Warped Alternatives to Froggatt-Nielsen Models

TL;DR

This paper explores a Randall-Sundrum framework as a flavor model alternative to Froggatt-Nielsen, fitting fermion masses and mixing angles at the GUT scale, and analyzing neutrino mass scenarios and supersymmetric extensions.

Contribution

It introduces a modified RS setup at the GUT scale for flavor physics, fitting fermion data and analyzing neutrino mass mechanisms and supersymmetric implications.

Findings

Both neutrino mass scenarios fit data well, with lepton number violation slightly better.

Heavy top quark requires large bulk mass parameters near the IR brane.

Squark masses around 2-3 TeV satisfy Higgs mass and flavor constraints.

Abstract

We consider Randall-Sundrum set up (RS) to be a theory of flavour, as an alternative to Froggatt-Nielsen models instead of as a solution to the hierarchy problem.
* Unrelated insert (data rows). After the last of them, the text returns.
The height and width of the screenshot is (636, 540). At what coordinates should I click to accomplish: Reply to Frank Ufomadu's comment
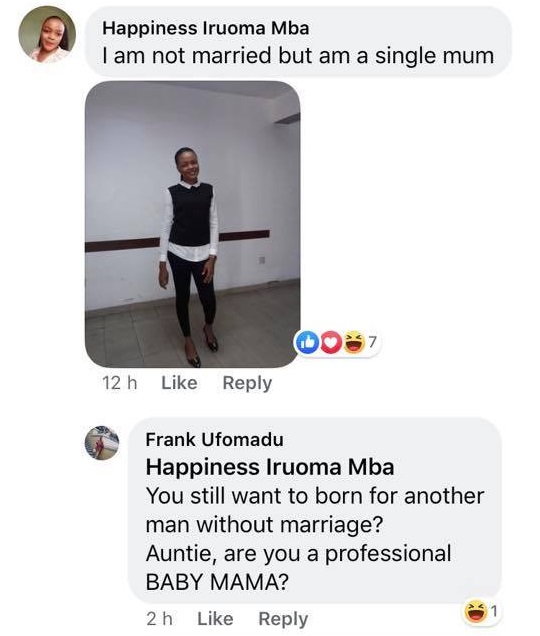(x=283, y=619)
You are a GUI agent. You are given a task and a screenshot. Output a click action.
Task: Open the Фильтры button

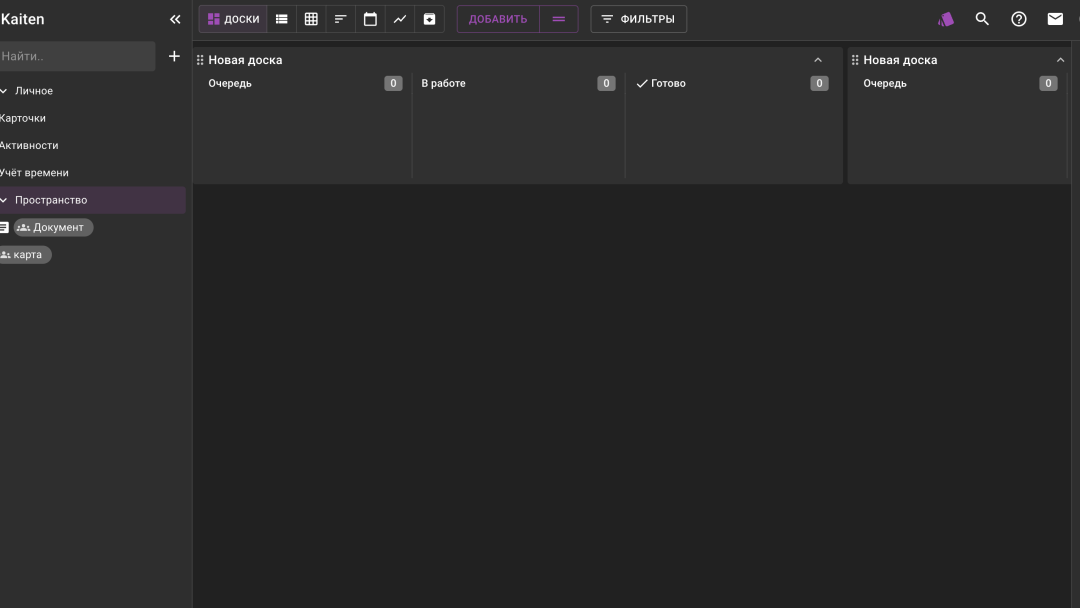pyautogui.click(x=638, y=19)
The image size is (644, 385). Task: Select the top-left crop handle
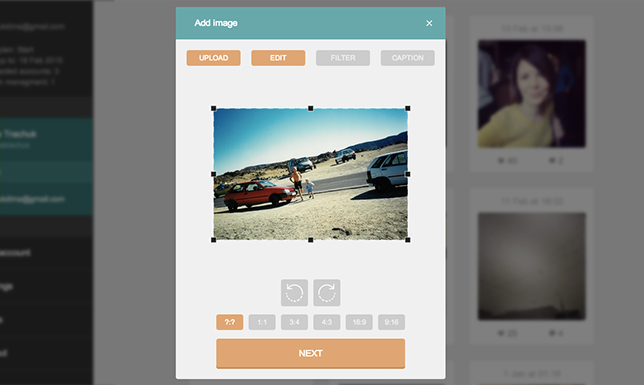214,108
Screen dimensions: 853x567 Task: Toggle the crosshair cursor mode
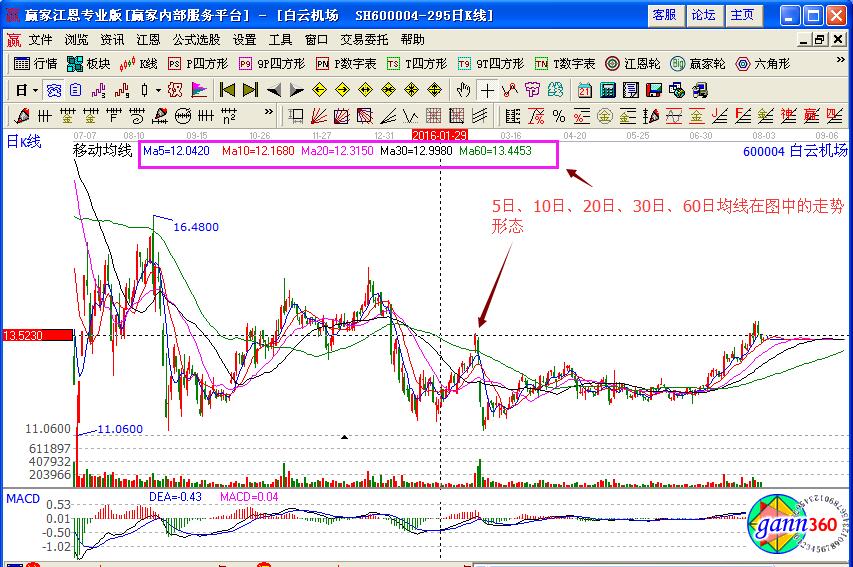488,89
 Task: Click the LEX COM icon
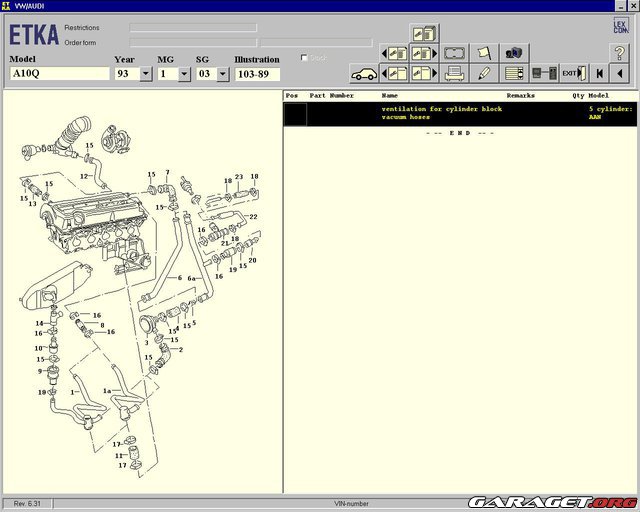pyautogui.click(x=620, y=27)
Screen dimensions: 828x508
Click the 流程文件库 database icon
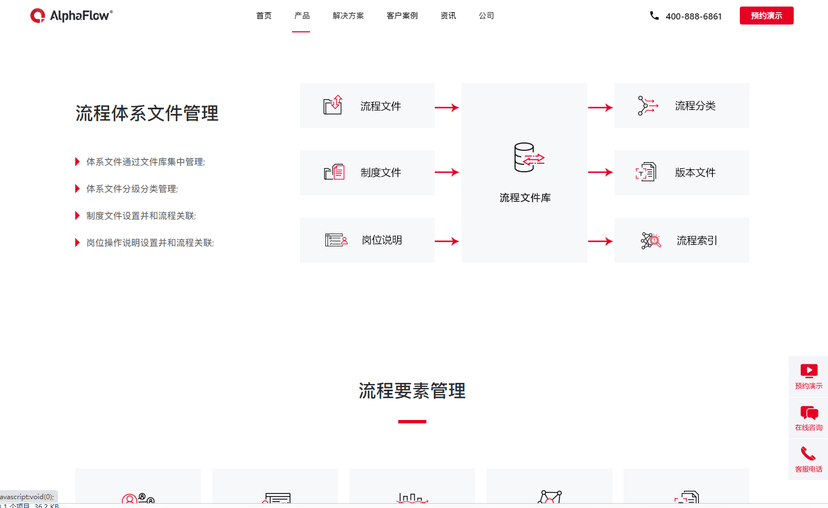527,158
We consider a modified RS framework between the Planck scale and the GUT scale. This also alleviates constraints from flavour physics. Fermion masses and mixing angles are fit at the GUT scale. The ranges of the bulk mass parameters are determined using a $\chi^2$ fit taking in to consideration the variation in $\mathcal{O}(1)$ parameters. In the hadronic sector, the heavy top quark requires large bulk mass parameters localising the right handed top quark close to the IR brane. Two cases of neutrino masses are considered (a) Planck scale lepton number violation and (b) Dirac neutrino masses. Contrary to the case of weak scale RS models, both these cases give reasonable fits to the data, with the Planck scale lepton number violation fitting slightly better compared to the Dirac case. In the Supersymmetric version, the fits are not significantly different except for the variation in $\tan\beta$. If the Higgs superfield and the SUSY breaking spurion are localized on the same brane then the structure of the sfermion masses are determined by the profiles of the zero modes of the hypermultiplets in the bulk. Trilinear terms have the same structure as the Yukawa matrices. The resultant squark spectrum is around $\sim 2-3 \text{TeV}$ required by the light Higgs mass to be around 125 GeV and to satisfy the flavour violating constraints.